In the entries below, the lines from the one with "Task: Collapse the Settings section chevron" through the one with "The height and width of the screenshot is (536, 953)." are to be copied exactly; both ends count.

[Stored data]
┄┄┄┄┄┄
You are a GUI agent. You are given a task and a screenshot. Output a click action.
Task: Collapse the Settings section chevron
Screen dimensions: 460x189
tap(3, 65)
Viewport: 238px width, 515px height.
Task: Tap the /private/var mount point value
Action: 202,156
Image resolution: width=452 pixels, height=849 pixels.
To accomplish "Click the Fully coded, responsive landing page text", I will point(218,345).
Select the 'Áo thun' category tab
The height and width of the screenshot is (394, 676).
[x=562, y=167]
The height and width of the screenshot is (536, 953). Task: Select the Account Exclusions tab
┄┄┄┄┄┄
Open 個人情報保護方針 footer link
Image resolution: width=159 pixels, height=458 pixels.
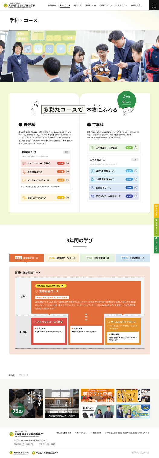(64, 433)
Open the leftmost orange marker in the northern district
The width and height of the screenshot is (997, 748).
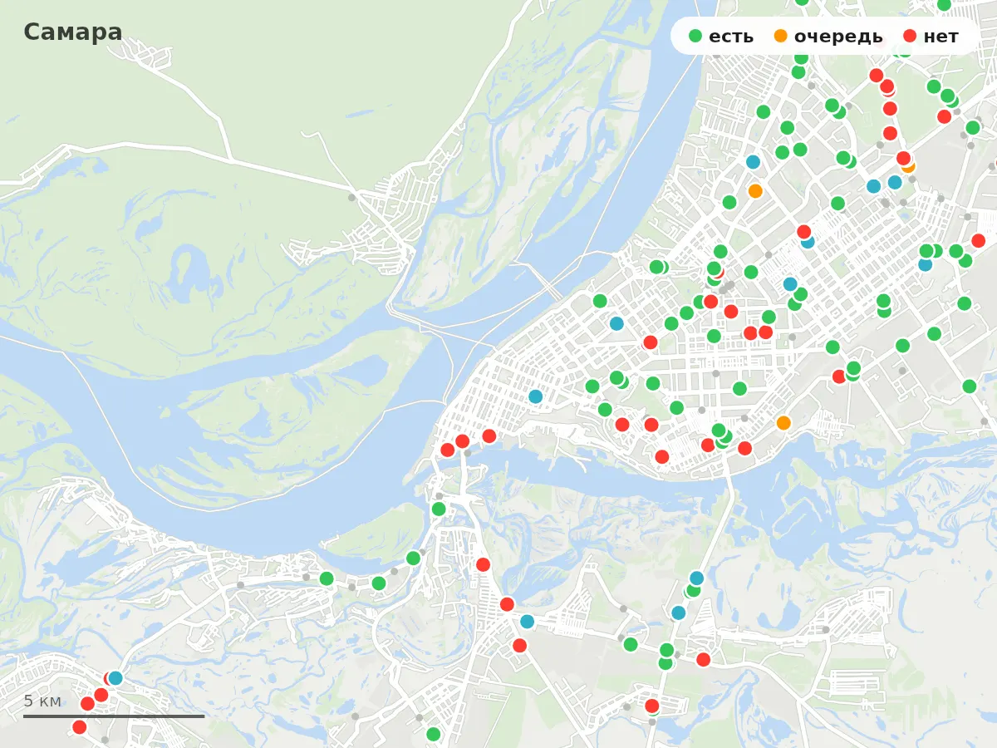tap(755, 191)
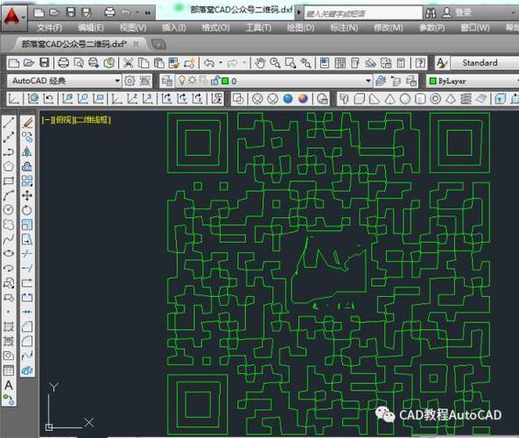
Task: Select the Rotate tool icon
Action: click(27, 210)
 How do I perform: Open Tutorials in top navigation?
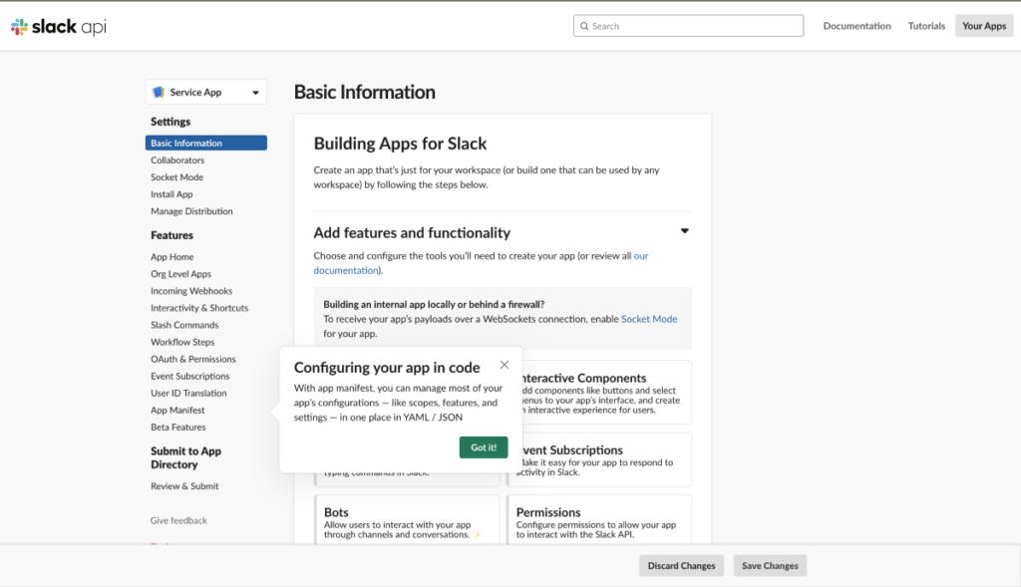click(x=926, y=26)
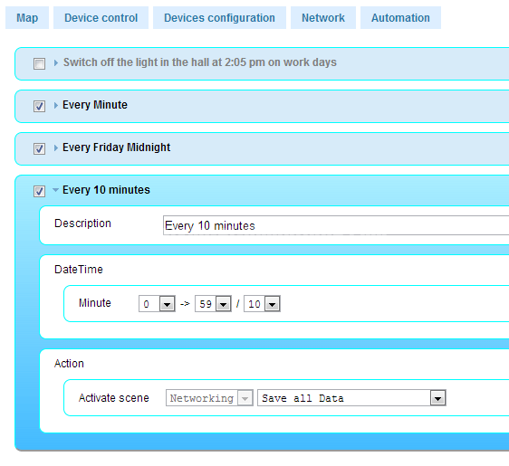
┄┄┄┄┄┄
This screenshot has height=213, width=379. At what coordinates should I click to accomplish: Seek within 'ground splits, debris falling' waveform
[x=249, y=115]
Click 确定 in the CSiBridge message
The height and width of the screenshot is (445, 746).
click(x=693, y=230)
┄┄┄┄┄┄
Answer box
Task: Collapse the Settings section chevron
Screen dimensions: 460x189
tap(3, 65)
Viewport: 238px width, 515px height.
Task: Tap the /private/var mount point value
Action: 202,156
Image resolution: width=452 pixels, height=849 pixels.
To accomplish "Click the Fully coded, responsive landing page text", I will point(218,345).
Select the 'Áo thun' category tab
The height and width of the screenshot is (394, 676).
[x=562, y=167]
The height and width of the screenshot is (536, 953). Task: Select the Account Exclusions tab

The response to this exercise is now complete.